#### Task prompt:
With the pictures removed, reproduce exactly the lines from the one that contains "Where should I" through the last line of the entries below.

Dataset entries
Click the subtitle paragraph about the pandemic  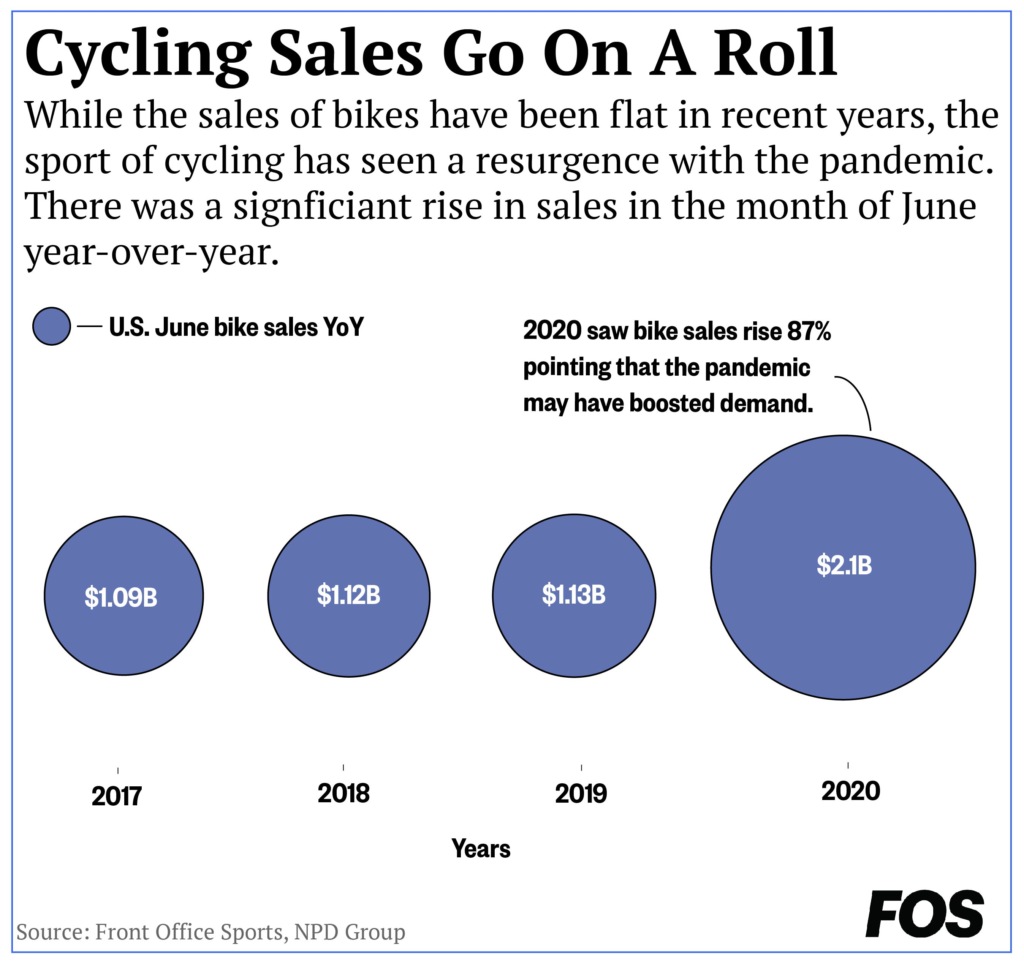point(511,184)
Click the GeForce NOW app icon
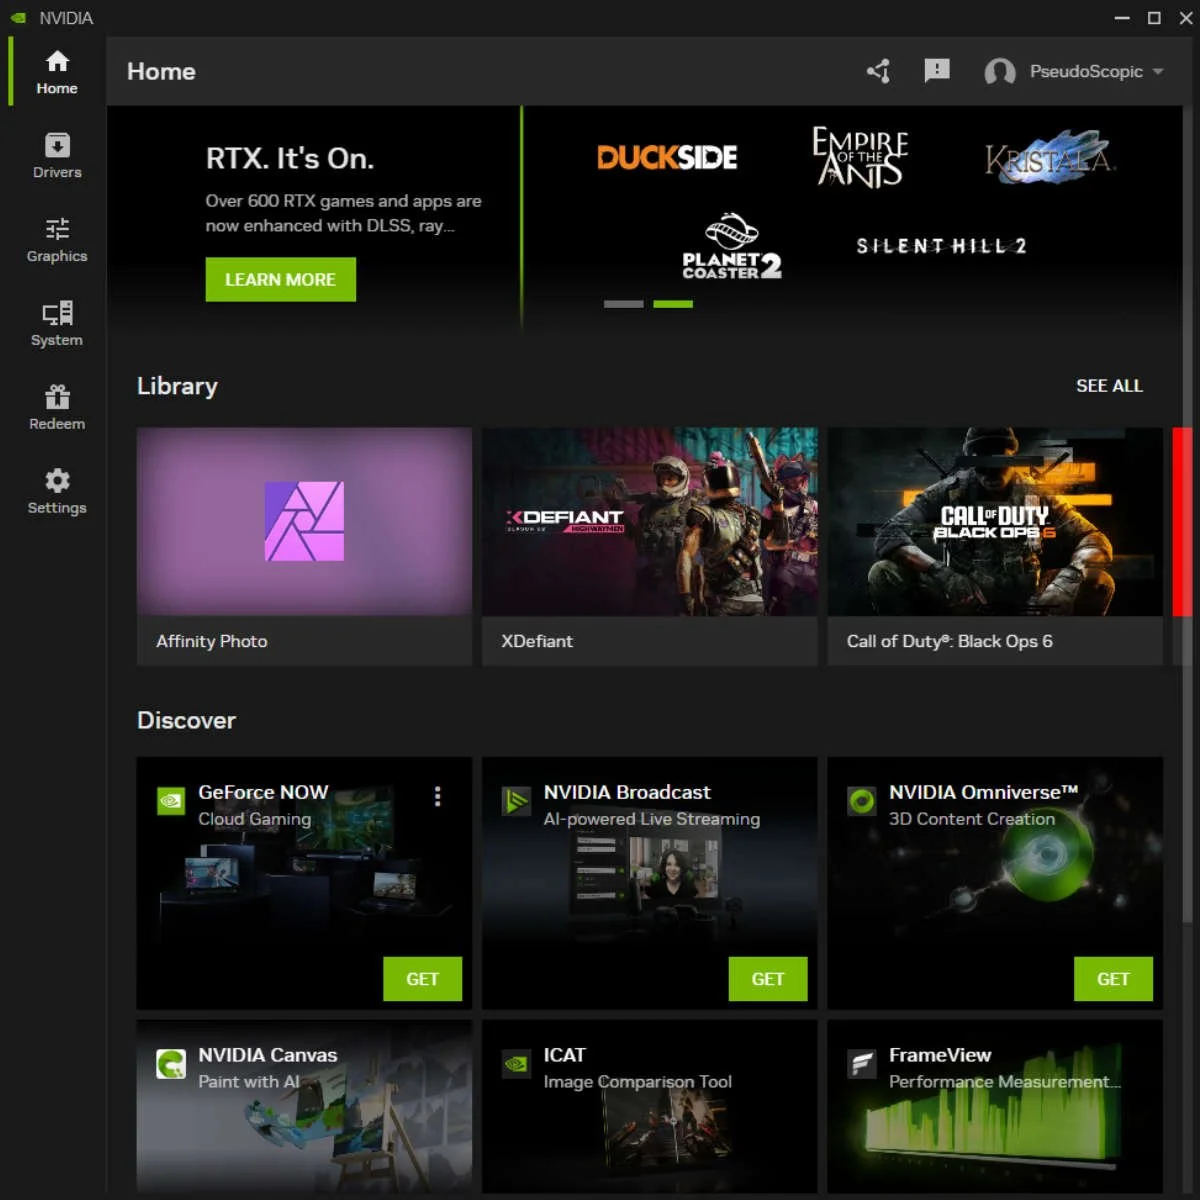This screenshot has height=1200, width=1200. [170, 800]
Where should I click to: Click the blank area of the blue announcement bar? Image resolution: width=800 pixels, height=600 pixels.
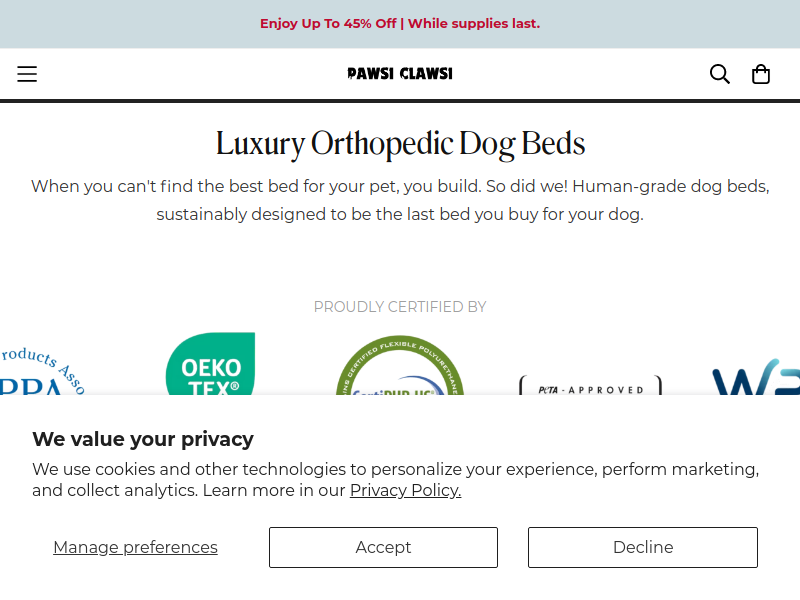coord(128,24)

#### Answer area:
Where should I click to: Click the blank area of the blue announcement bar? Image resolution: width=800 pixels, height=600 pixels.
coord(128,24)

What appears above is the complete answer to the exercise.